One of those awful summaries I write to make up for not updating more often

Somehow or other, time has flown by and I’ve been at UBC for over a month.

I’ve sorted out most of my ‘official stuff’: what I like to call tedious, but necessary, matters such as paying my tuition, opening my bank account, buying necessities, and so forth. I went down to East Van — a rather sketchy place, it feels — last week to get my Social Insurance Number (as a Canadian citizen, I need one to open a savings account and I never had one before). My savings account is now open, I’ve been down to the dollar store to buy random things, and I’ve eaten way too many bananas in the past week.

For the record, I’m really glad that I came for ASSIST. Although I left earlier than most of my friends and shortened my golden summer, it gave me a head start on getting used to UBC and has helped me make a fairly smooth transition so far. I’m way more familiar with the resources and the campus layout than if I had just come for IMAGINE, or even GALA, but most importantly, it was a great way of meeting people, particularly since I didn’t really know (m)any people coming to UBC. (My own set of secondary school friends are mostly split between the UK and Toronto.)

So to any prospective students out there, I do recommend coming early to UBC. I count as a domestic student, but I’ve lived outside of Canada for as long as I can remember, so I felt more like an international student than anything else when I first came.
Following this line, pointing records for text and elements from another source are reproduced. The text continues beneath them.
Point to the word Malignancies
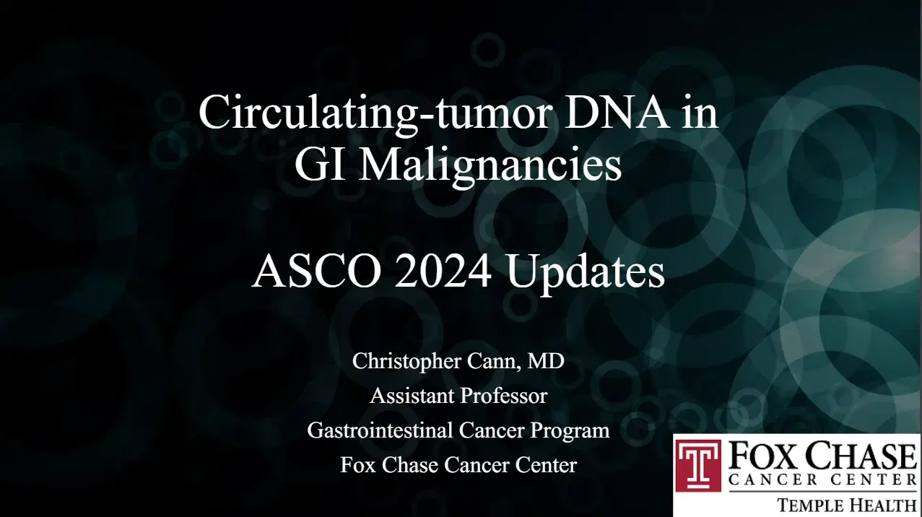490,166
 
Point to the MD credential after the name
547,361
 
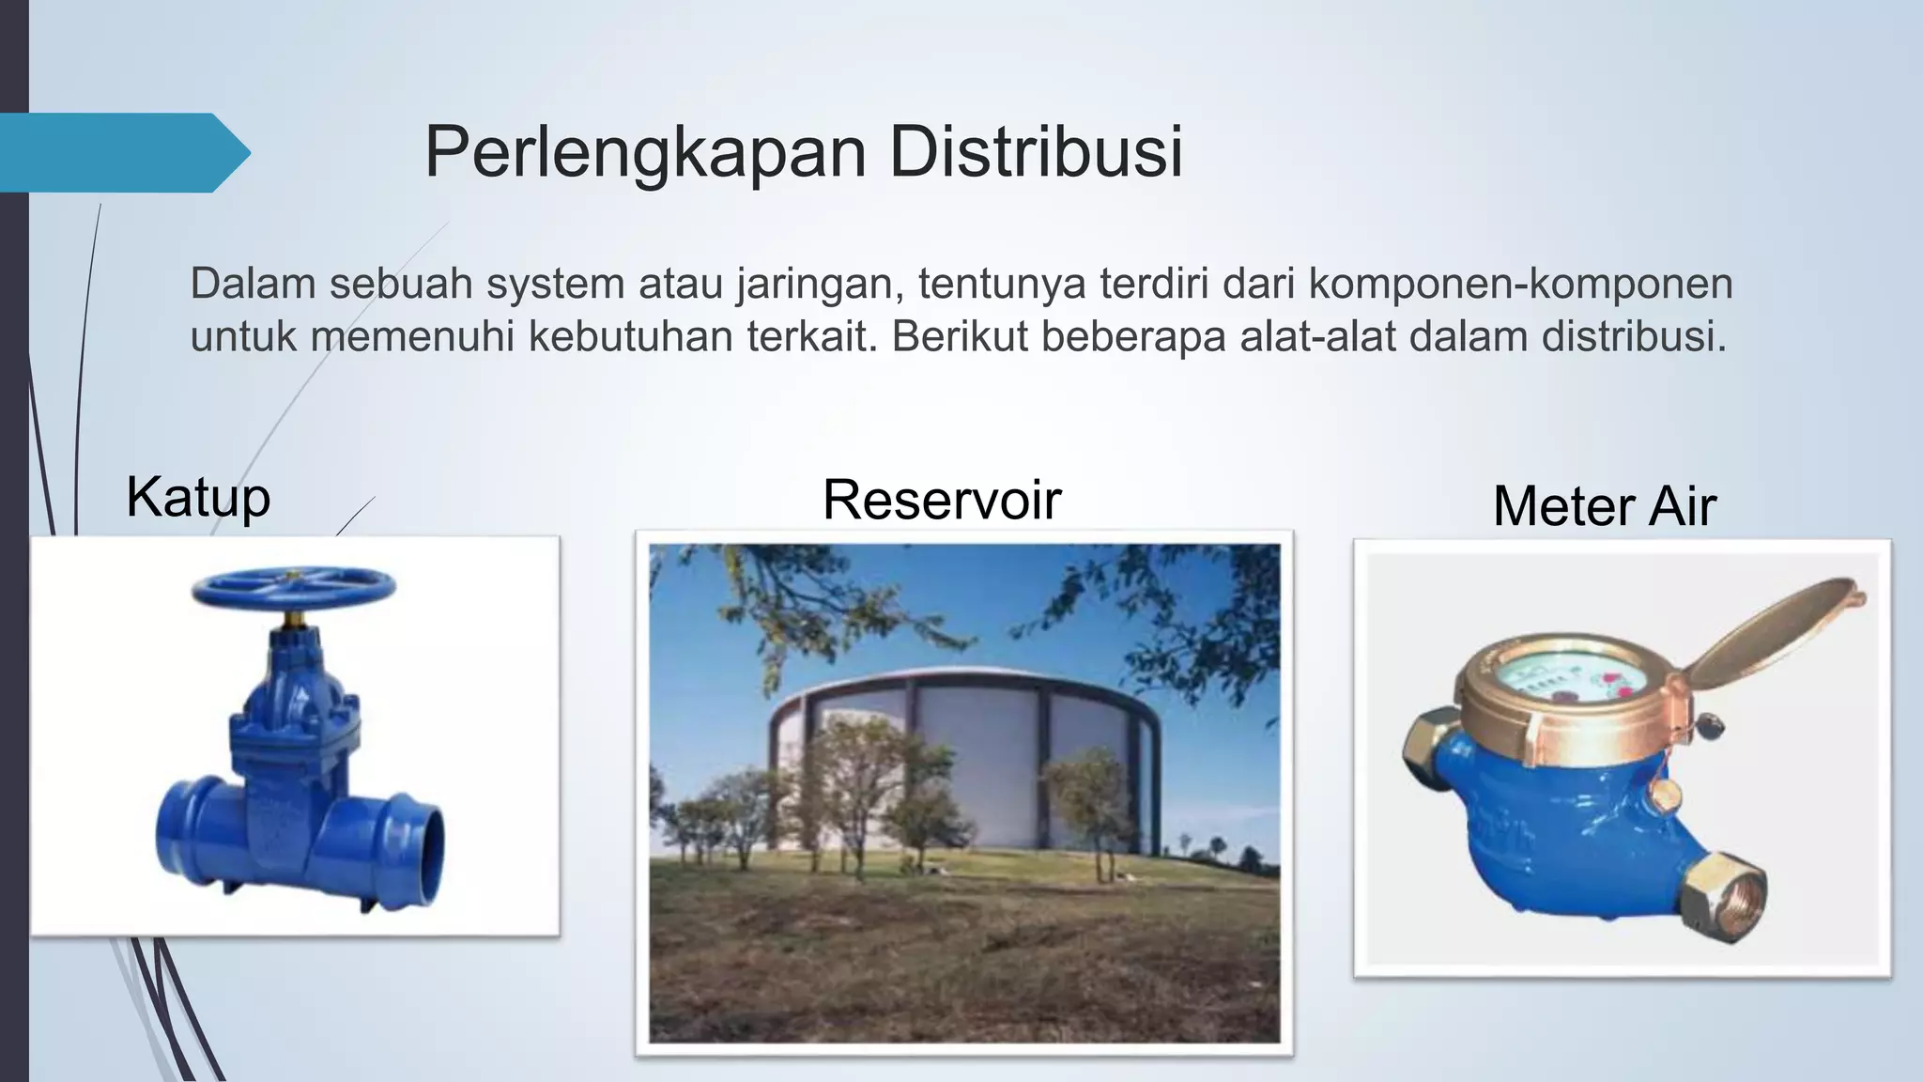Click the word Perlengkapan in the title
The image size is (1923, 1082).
pyautogui.click(x=644, y=152)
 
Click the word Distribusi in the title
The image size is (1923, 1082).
pyautogui.click(x=1035, y=152)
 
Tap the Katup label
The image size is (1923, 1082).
pyautogui.click(x=198, y=497)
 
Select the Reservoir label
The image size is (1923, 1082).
pyautogui.click(x=942, y=500)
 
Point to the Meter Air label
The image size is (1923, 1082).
pyautogui.click(x=1604, y=506)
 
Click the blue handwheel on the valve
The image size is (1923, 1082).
pyautogui.click(x=293, y=588)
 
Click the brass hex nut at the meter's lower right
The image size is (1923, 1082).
pyautogui.click(x=1721, y=897)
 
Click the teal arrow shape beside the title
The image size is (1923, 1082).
pyautogui.click(x=122, y=152)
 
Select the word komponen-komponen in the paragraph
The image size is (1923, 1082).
pyautogui.click(x=1520, y=284)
Returning to the topic of meeting people, I find it somewhat more difficult to make friends with people in my classes. This is mostly because when you’re in a lecture hall or even a smaller class, you don’t really get to chat with the person next to you and have lots of deep conversations. The person next to you may also change each time you go to class. Then, of course, people are rushing to and from their previous or next classes so conversations are limited to a hurried ‘Hello!’ and ‘Goodbye!’ Making friends in classes is, for me, slow going.

Which is why I’m looking forward to Clubs Week next week. I think everyone should go. As I’m only doing four courses this term, I seem to have a lot of free time on my hands. (This is bad for my studying as I procrastinate when there is very little to do. Classes go at a slightly faster pace than the IB, but I don’t yet feel as challenged. Yet.) There are a lot of clubs that I’m interested in and I want to join about three, give or take. Is it sad that I’m mentally categorizing clubs in terms of CAS (Creativity, Action, Service)? It is. Curse you, vestiges of the IB. You’ve changed me irrevocably.